GIVEN DATA:
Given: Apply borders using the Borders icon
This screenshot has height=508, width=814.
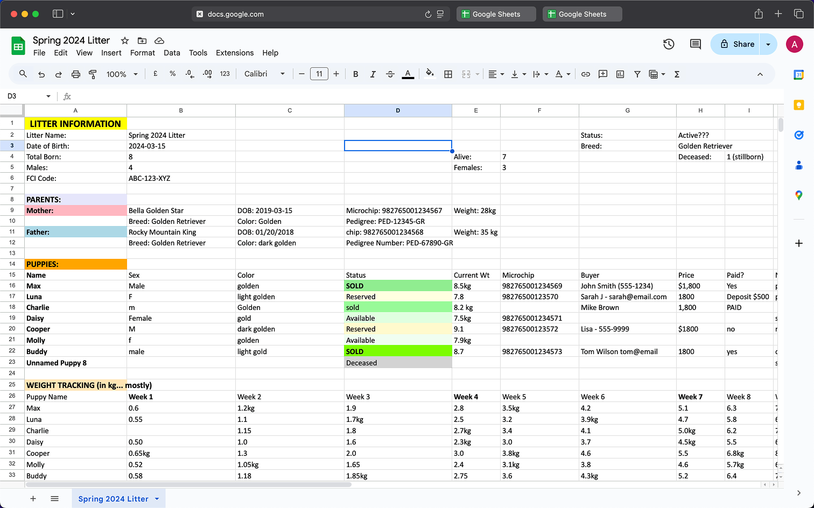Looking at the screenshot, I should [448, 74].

* * *

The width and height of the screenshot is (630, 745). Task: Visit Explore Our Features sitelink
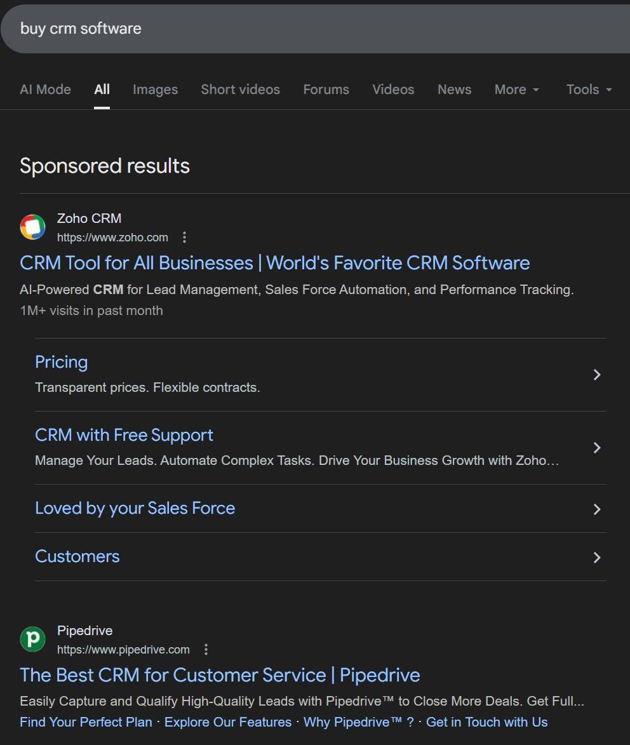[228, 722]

---

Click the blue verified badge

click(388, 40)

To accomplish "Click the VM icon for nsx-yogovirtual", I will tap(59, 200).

WHAT YOU NEED TO DO:
A single number is the whole answer here: the number of lines in the data that include "icon".

RESPONSE BOX:
2